Is it time to take the Obama/Biden sticker off the back of my car? I guess. If I leave it on now people will think I’m gloating, and there’s too much of that as it is. Someone on Facebook said she thought a tractor-trailer driver who tailgated her on the freeway last week was angered by her Obama sticker. I think she’s wrong about that. Had she said it happened after the election I might believe her, based on some of the unhinged right-wing reactions we’re all seeing on Facebook and Twitter. But I’ve been driving around with my Obama sticker for months now and haven’t experienced any problems. What gets people upset is my little running fish appliqué, the one holding a mug full of beer. A guy actually got out of his car at a stoplight once and rapped on my window. I rolled it down and he asked me if my fish was holding a beer. When I said yes he scowled at me and walked back to his car, shaking his head. I guess some Christians think they own the fish!
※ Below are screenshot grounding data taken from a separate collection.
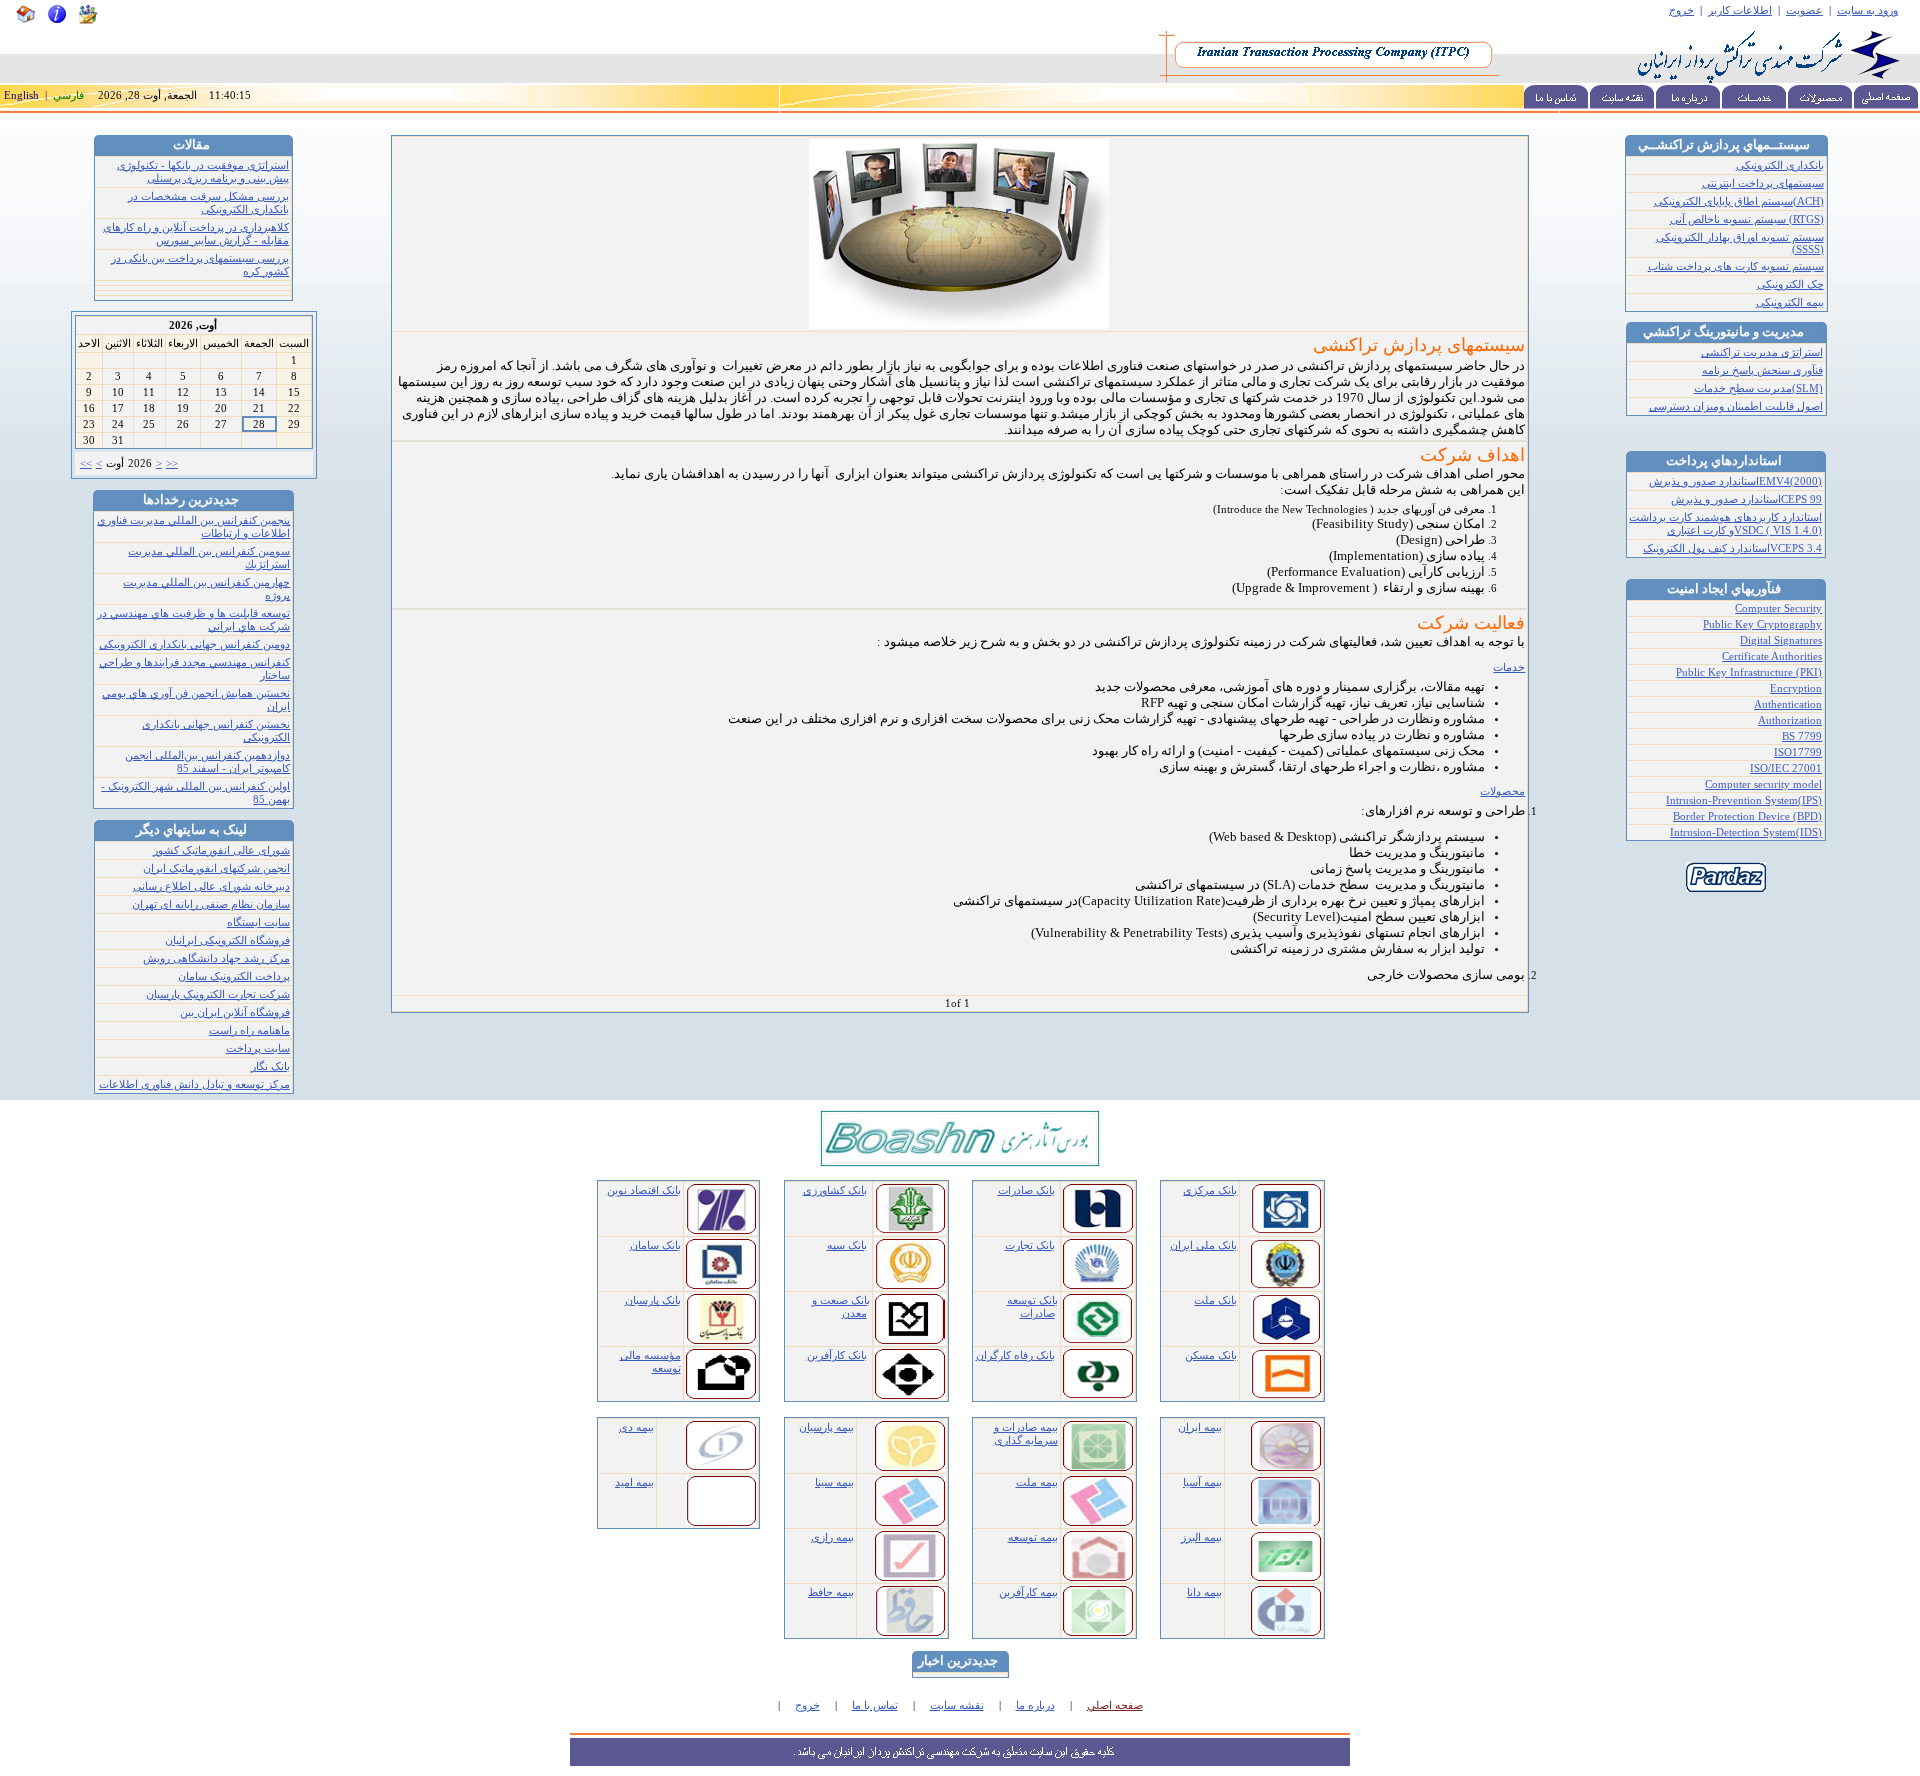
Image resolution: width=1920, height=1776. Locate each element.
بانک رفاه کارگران (1015, 1355)
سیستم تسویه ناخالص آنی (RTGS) (1747, 219)
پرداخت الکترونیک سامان (234, 976)
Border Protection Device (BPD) (1747, 816)
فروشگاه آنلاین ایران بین (235, 1012)
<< (86, 463)
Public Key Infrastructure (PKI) (1749, 672)
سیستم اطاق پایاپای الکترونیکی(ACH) (1739, 201)
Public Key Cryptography (1762, 624)
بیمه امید (634, 1482)
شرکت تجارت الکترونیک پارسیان (218, 994)
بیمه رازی (832, 1537)
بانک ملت (1215, 1300)
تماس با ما (875, 1705)
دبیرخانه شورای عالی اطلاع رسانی (211, 886)
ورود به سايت (1867, 10)
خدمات (1509, 667)
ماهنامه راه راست (249, 1030)
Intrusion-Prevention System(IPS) (1744, 800)
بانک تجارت (1030, 1245)
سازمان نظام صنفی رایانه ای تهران (211, 904)
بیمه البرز (1201, 1537)
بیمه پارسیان (826, 1427)
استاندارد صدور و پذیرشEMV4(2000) (1735, 481)
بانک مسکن (1211, 1355)
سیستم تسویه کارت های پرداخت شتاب (1736, 266)
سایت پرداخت (258, 1048)
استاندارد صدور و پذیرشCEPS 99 (1746, 499)
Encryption (1796, 688)
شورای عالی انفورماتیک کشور (221, 850)
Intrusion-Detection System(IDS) (1746, 832)
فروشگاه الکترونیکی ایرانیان (227, 940)
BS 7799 (1802, 736)
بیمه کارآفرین (1028, 1592)
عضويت (1804, 10)
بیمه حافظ (831, 1592)
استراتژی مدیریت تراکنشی (1762, 352)
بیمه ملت (1037, 1482)
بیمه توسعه (1033, 1537)
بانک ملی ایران (1203, 1245)
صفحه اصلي (1115, 1705)
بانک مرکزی (1210, 1190)
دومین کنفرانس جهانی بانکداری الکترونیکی (194, 644)
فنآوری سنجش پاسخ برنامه (1762, 370)
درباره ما (1035, 1705)
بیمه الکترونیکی (1790, 302)
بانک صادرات (1026, 1190)
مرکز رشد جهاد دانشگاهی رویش (216, 958)
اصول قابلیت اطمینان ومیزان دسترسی (1736, 406)
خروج (1681, 10)
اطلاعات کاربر (1740, 10)
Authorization (1790, 720)
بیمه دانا (1204, 1592)
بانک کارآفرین (837, 1355)
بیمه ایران (1200, 1427)
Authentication (1788, 704)
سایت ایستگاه (258, 922)
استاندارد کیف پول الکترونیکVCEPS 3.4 (1732, 548)
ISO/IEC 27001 (1786, 768)
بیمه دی (636, 1427)
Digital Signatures (1781, 640)
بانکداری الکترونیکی (1780, 165)
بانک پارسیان (653, 1300)
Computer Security (1778, 608)
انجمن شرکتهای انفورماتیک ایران (216, 868)
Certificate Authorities (1772, 656)
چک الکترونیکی (1790, 284)
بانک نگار (270, 1066)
And now for something completely different.
I am aware that there are people who like to tell complete strangers about their colons and digestive processes. I am not one of them, so don’t worry, I won’t share the details. Suffice it to say that during my recent physical the doctor saw something he didn’t like and sent me for a colonoscopy. Which I had yesterday.
I had some fears beforehand. What if what the doctor saw really did turn out to be something? Oh, no, it must be cancer! The closer I got to colonoscopy day, the more I worried. And fears aside, the whole thing is just so … undignified! I’m sharing this with you because I think some of you are getting to the age where you, too, will be having colonoscopies, and I suspect you have the same fears. Otherwise I wouldn’t gross you out by talking about this stuff.
So I’ll cut to the chase. The nurses, aesthetician, and doctor could not have been more professional. The procedure was painless. The results were clean. I don’t have to do it again until I’m 76. I joked afterward about trying to find the person in charge of giving me back my dignity, but in fact I couldn’t have been happier with the care I received (or more relieved to find out there’s nothing wrong with my innards). If you’re dreading the experience, well, I hope what I just shared helps ease your mind.
Sunny, mixed with clouds. That’s not bad.